### [Données fournies]
<<<<

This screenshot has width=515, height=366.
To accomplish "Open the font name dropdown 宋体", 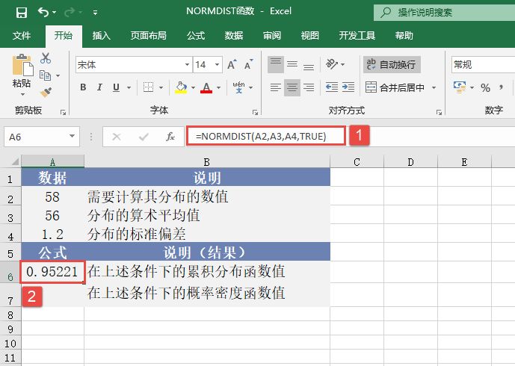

>>>>
<<<<

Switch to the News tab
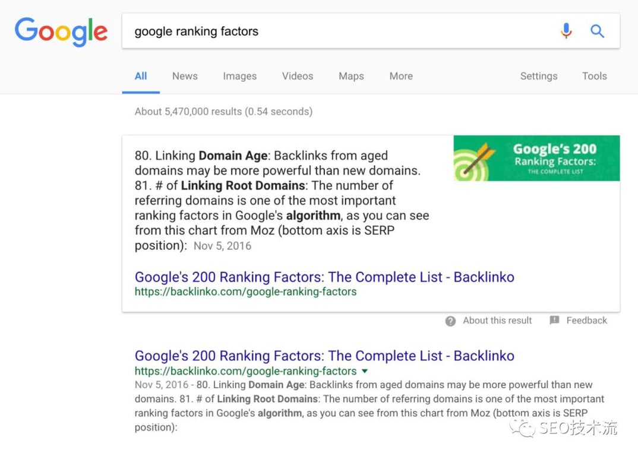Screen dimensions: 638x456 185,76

>>>>
<<<<

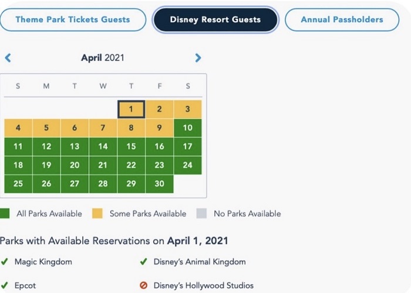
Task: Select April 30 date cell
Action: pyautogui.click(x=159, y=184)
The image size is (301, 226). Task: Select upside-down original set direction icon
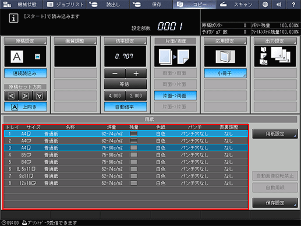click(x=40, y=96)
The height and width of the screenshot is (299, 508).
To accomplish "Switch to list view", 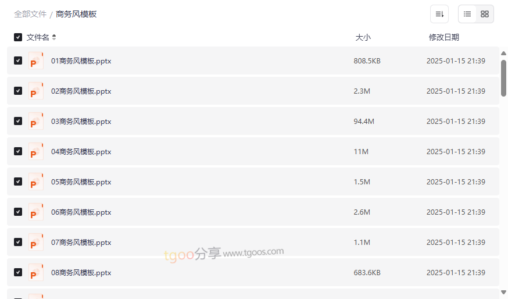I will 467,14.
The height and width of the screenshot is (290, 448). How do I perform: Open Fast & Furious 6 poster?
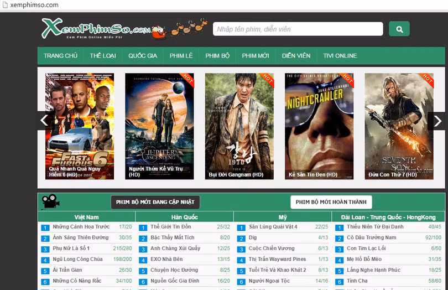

>>>>

### [Consigne]
Modifie les lignes en commençant à celle qui contient « This screenshot has width=515, height=366. » et en t'arrêtant après celle qui contient « the font name » : remplace « screenshot » par « image » et recopie-les sans aucun autre changement. Laisse les images de côté.

### [Réponse]
This image has width=515, height=366.
To accomplish "Open the font name dropdown 宋体", 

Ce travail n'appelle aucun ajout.